## WHAT THE TASK REQUIRES
Pull out every line below holding the word "computer".

====== RECORDS PROVIDED ======

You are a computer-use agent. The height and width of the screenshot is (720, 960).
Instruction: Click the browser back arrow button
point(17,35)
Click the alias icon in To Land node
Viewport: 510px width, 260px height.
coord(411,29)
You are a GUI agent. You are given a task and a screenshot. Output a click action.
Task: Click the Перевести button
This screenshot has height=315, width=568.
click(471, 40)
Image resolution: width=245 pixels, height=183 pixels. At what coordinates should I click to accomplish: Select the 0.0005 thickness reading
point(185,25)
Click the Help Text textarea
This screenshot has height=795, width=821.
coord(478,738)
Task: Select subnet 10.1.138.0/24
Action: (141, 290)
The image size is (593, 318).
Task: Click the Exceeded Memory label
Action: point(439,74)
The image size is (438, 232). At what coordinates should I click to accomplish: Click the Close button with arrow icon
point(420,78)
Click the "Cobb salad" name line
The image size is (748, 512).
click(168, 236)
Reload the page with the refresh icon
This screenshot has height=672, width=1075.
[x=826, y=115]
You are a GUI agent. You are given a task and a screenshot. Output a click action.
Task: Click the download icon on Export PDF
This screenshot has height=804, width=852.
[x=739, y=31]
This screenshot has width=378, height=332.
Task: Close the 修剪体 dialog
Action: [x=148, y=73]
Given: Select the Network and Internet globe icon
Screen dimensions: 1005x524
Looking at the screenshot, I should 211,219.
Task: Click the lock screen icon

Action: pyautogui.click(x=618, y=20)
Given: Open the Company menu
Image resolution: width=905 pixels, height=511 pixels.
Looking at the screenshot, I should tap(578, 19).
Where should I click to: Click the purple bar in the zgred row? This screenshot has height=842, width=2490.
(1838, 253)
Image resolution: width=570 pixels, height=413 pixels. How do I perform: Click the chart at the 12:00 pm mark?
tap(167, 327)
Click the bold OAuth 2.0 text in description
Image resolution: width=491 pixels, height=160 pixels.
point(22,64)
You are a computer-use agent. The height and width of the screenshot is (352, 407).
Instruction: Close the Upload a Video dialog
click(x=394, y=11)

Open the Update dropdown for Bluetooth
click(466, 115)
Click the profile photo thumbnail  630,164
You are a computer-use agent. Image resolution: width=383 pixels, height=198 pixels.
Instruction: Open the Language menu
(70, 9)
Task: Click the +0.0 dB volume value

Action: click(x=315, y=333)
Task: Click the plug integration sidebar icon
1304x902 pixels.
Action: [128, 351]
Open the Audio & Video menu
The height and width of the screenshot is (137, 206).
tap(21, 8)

======

## TASK RESPONSE
You are a computer-use agent. The height and width of the screenshot is (720, 960).
You are a computer-use agent. The height and width of the screenshot is (352, 407).
You are a computer-use agent. Image resolution: width=383 pixels, height=198 pixels.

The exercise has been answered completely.